— RECORD EXTRACTS —
==================================================
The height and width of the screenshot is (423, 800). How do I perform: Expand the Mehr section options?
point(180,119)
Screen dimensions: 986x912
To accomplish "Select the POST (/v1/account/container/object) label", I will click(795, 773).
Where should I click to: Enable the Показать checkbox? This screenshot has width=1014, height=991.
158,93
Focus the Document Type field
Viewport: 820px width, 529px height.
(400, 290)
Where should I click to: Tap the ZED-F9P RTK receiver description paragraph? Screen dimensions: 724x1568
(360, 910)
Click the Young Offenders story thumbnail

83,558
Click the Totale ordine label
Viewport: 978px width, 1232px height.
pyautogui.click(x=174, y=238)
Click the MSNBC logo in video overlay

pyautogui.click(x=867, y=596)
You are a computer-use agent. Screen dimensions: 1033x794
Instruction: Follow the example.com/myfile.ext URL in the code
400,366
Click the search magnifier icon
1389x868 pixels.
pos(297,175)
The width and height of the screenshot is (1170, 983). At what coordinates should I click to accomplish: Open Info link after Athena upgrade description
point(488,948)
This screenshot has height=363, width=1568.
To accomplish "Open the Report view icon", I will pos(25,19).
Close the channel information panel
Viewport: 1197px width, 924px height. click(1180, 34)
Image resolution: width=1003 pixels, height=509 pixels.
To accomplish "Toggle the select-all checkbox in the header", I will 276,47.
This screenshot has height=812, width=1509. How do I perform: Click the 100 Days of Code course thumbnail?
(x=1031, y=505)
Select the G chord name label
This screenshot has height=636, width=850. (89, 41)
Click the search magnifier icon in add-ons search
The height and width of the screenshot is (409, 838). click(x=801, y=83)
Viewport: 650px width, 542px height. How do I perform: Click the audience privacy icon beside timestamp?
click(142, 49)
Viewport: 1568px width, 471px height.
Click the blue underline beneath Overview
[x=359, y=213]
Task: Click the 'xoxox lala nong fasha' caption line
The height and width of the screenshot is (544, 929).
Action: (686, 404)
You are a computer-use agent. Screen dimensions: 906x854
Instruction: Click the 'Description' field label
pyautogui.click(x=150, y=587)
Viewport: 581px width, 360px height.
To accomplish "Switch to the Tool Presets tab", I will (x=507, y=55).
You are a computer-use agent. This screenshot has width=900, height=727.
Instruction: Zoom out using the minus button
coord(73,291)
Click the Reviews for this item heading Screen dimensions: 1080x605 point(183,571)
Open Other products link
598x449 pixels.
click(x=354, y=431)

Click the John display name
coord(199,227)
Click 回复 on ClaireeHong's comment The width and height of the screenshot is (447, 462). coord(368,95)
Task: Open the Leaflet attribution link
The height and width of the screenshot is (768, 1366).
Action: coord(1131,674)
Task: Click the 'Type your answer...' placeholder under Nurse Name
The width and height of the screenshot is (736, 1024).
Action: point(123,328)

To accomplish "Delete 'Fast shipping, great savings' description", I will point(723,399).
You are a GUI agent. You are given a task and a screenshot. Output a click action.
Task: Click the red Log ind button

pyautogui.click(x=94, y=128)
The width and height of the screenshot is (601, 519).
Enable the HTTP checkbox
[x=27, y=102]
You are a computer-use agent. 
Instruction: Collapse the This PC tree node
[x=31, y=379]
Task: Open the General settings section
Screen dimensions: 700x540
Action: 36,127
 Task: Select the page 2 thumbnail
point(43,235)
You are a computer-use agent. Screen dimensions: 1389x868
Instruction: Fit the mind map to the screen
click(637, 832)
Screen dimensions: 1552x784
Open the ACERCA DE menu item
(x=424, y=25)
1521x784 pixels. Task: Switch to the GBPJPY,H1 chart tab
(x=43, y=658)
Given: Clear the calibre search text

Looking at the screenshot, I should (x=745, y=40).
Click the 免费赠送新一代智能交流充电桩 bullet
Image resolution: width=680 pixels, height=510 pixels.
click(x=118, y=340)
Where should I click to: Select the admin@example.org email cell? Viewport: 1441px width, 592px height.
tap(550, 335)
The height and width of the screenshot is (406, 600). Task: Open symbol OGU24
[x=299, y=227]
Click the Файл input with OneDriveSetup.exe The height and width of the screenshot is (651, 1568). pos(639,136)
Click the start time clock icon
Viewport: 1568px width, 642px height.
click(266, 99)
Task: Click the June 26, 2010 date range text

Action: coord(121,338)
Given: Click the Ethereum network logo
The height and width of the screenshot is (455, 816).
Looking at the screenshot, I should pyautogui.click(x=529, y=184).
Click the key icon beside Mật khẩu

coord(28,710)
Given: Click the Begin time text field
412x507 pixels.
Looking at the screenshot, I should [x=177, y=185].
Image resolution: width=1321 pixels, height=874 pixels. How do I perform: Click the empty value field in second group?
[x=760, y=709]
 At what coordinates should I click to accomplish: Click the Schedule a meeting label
==================================================
— PROBLEM STATEMENT —
Reproduce exactly the stretch of the material above that starts at the line with "Click the 免费赠送新一代智能交流充电桩 bullet" and ends at the line with "Given: Click the Ethereum network logo", both included, and nothing else.

— YOUR SOLUTION —
Click the 免费赠送新一代智能交流充电桩 bullet
Image resolution: width=680 pixels, height=510 pixels.
click(x=118, y=340)
Where should I click to: Select the admin@example.org email cell? Viewport: 1441px width, 592px height.
tap(550, 335)
The height and width of the screenshot is (406, 600). Task: Open symbol OGU24
[x=299, y=227]
Click the Файл input with OneDriveSetup.exe The height and width of the screenshot is (651, 1568). pos(639,136)
Click the start time clock icon
Viewport: 1568px width, 642px height.
click(266, 99)
Task: Click the June 26, 2010 date range text

Action: coord(121,338)
Given: Click the Ethereum network logo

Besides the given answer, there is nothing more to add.